Sometimes, the most important steps in medical research are the ones we ignore.
In April, a major study was published online by the New England Journal of Medicine. Aliskiren, a relatively new medication, was added to enalapril, one of the most common blood pressure drugs in Australia. The objective was to improve outcomes for heart failure patients. There were 7,000 participants. This was a big, relevant trial. So why didn’t you hear about it?
Well, the drug didn’t work. But that doesn’t mean the study wasn’t a success – it was.
The patients on combination treatment had more toxicity: dangerously low blood pressure, kidney dysfunction and high potassium levels. They also died just as often, which understandably came as a surprise to those who designed the trial.
It would have come as even more of a shock to Novartis, the company that spent a lot of money developing aliskiren. But surprise is good; that is the point of a well-designed clinical trial. Regardless of the outcome, studies like this are the core reason you can generally trust your doctor when they recommend a treatment to you.
Trials with a negative result deserve more attention. Their existence should guide rational health care as much those with a positive end.

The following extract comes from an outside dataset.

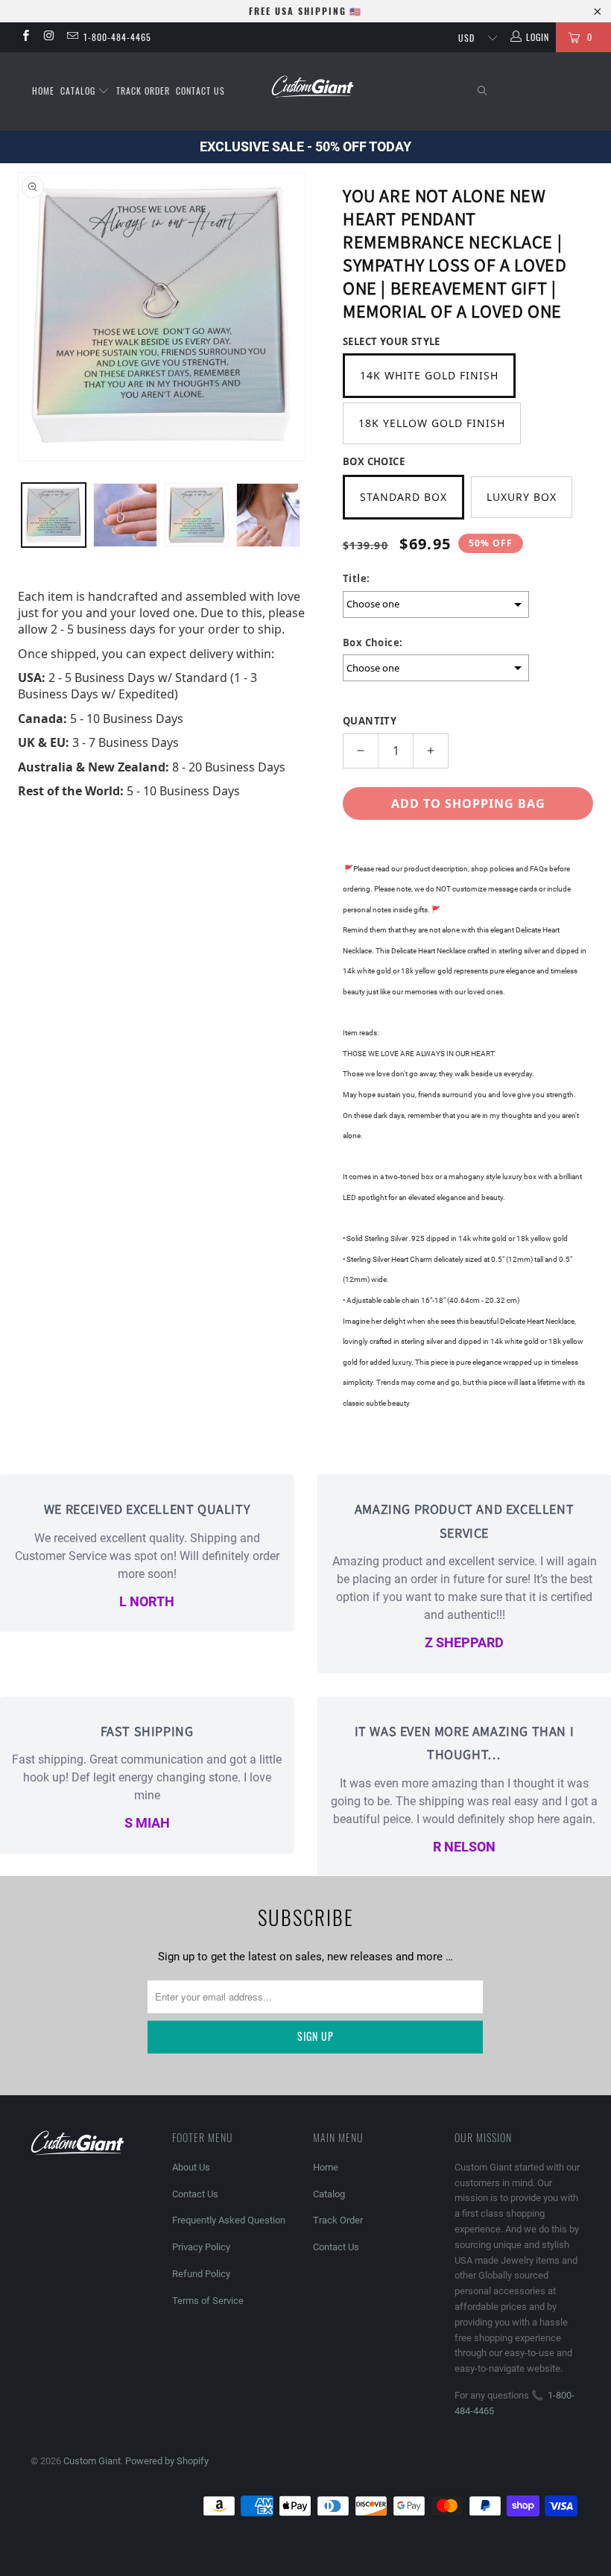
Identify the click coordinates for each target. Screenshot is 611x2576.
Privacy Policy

The aliskiren-enalapril study was a randomised controlled trial. Randomised because the participants were randomly assigned their treatment group. Controlled because they received either the experimental drug or a placebo. Nobody who met them, not even their treating clinicians, could be sure which group participants were in, or what they were taking.
Randomising patients means the only difference between the groups is the experimental drug. So, from the results, you can confidently say whether or not the treatment was effective.

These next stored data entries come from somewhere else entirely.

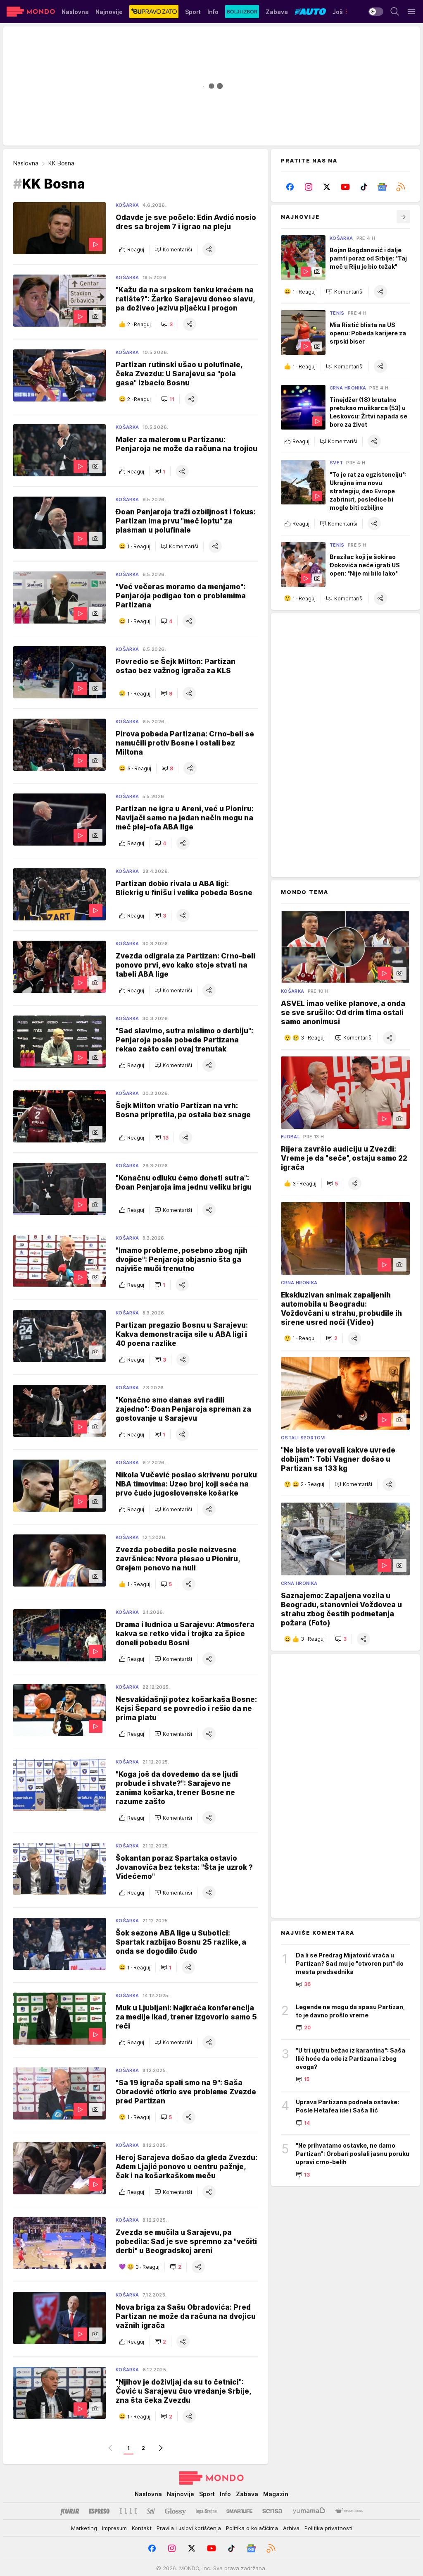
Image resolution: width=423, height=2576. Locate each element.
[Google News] (382, 187)
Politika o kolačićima (252, 2528)
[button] (173, 249)
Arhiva (291, 2528)
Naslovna (25, 163)
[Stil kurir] (151, 2511)
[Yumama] (309, 2511)
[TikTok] (363, 187)
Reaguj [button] (135, 249)
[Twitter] (327, 187)
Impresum (114, 2528)
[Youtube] (345, 187)
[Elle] (128, 2511)
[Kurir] (69, 2511)
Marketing (84, 2528)
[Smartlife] (239, 2511)
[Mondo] (31, 12)
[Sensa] (272, 2511)
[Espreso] (99, 2511)
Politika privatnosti (328, 2528)
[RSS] (400, 187)
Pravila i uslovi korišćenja (189, 2528)
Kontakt (142, 2528)
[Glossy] (175, 2511)
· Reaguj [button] (139, 324)
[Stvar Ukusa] (349, 2511)
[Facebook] (290, 187)
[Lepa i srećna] (206, 2511)
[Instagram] (308, 187)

A while ago, drug companies could bury these studies if they came up with a bad result. Only positive trials were submitted for publication, leading to significant bias about the potential benefit of new medications.
That has changed over the past couple of decades. Companies now have to register major studies before they start. It is the design of the trial that determines whether it should be published, not the results.
Unfortunately, the wider media often ignore so-called negative trials, where results won’t alter anyone’s practice. In some ways this is understandable. Who wants to talk about something that supports the status quo? But these results are just as important as the “game-changers”.
In the absence of a well-designed trial, the so called game-changers and breakthroughs may be anything but. Many are reported in their early phases of development. These drugs might be effective, or they might not. The only way to find out is to test them properly in a randomised controlled trial.
Almost all treatments should be subject to this level of scrutiny, be they conventional or alternative. When interventions have only gone through a weak level of analysis – or, worse still, are peddled based on opinion alone – this should be highlighted by those who are arguing their case.
The strength of our entire health care system is based on guaranteeing a level of care that is supported by a body of evidence. Only if we have good reasons for funding the treatments available can both Medicare and hospitals be justifiably sustained.
Take a look at some of those treatments our taxes pay for: Medicare rebates are available for acupuncture, despite multiple large reviews suggesting no benefit greater than placebo. The cost of investigating and managing non-specific lower back pain grows every year, despite a lack of evidence for invasive interventions.
High-dose intravenous vitamin C is often touted as a single-agent cancer therapy, yet the only randomised controlled trials ever performed for this line of treatment failed to show a difference above placebo.
In 2012, an Australian study identified 156 ineffective or unsafe services that were still being federally funded. This indicates a simple truth: we are ignoring negative trials at our peril.
More focus should be placed on the existence of such studies. When well-designed, they answer vital questions about how to direct health funding.
While the outcomes may be uncomfortable for the developers of treatments, this is irrelevant to the millions of patients worldwide who participate in negative trials. They put their bodies on the line for the sake of these questions. We should at least pay attention to the answers.